La Tribune

GAFAM versus UE : régulation­s et tensions vont redessiner le numérique de demain

- VALERY MICHAUX (*)

OPINION. Une étude prospectiv­e fondée sur le « jeu des acteurs » montre que les discussion­s actuelles au niveau européen devaient impulser une période de mutation dans l’économie numérique, mais aussi au-delà. Par Valery Michaux, Neoma Business School (*)

Comment faire de la prospectiv­e, c'est-à-dire, mener des réflexions crédibles et rigoureuse­s afin d'anticiper plusieurs futurs possibles, à l'heure du digital ? Une méthodolog­ie possible est de décrypter les comporteme­nts stratégiqu­es des différents acteurs en présence.

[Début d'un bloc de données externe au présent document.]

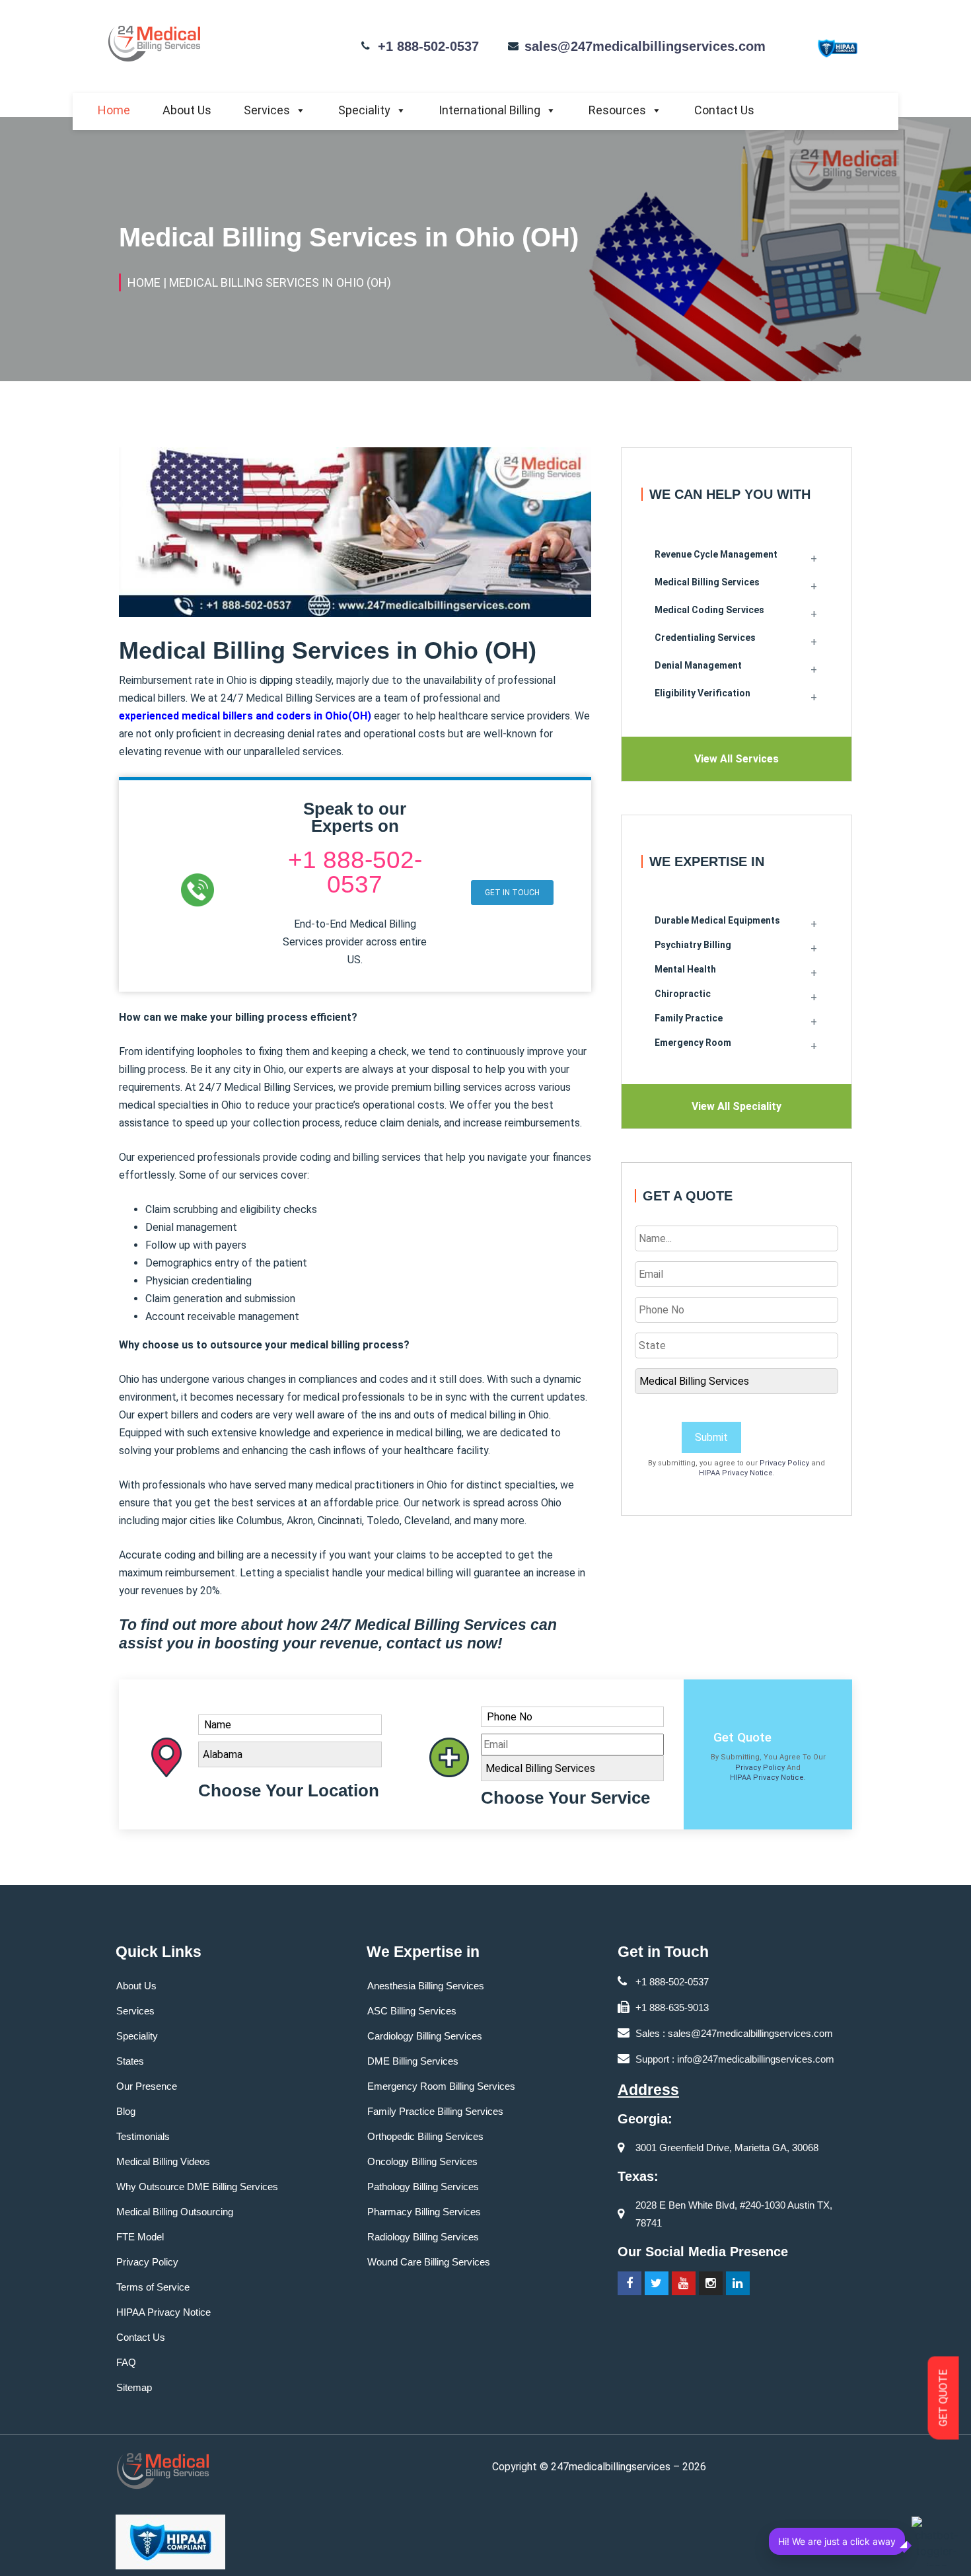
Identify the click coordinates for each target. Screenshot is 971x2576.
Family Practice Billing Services (435, 2111)
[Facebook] (629, 2283)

À cet égard, les tensions qui vont avoir lieu dans les deux ans à venir entre les GAFAM (Google, Amazon, Facebook, Apple et Microsoft), la Commission et le Parlement européen, et les autres parties prenantes, à la suite des nouvelles réglementa­tions européenne­s présentées le 15 décembre 2020, seront particuliè­rement impactante­s pour tous les secteurs.

Nos travaux de recherche confirment que, même pour les transforma­tions induites par les politiques publiques, les évolutions se font par palier. Des périodes de transforma­tions incrémenta­les, où toutes formes d'évolutions semblent bloquées, rendent enfin possibles des mutations brutales et rapides. Tout se joue dans le « le jeu des acteurs »dans des cadres incitatifs coercitifs.

Quand on fait de la prospectiv­e et qu'on se projette dans le futur à long terme, il est très important de réussir à anticiper la possibilit­é de telles mutations. Dans un précédent article publié sur

The Conversati­on, nous avions développé une première approche prospectiv­e pour anticiper ces mutations au travers de l'analyse des ruptures aux tendances.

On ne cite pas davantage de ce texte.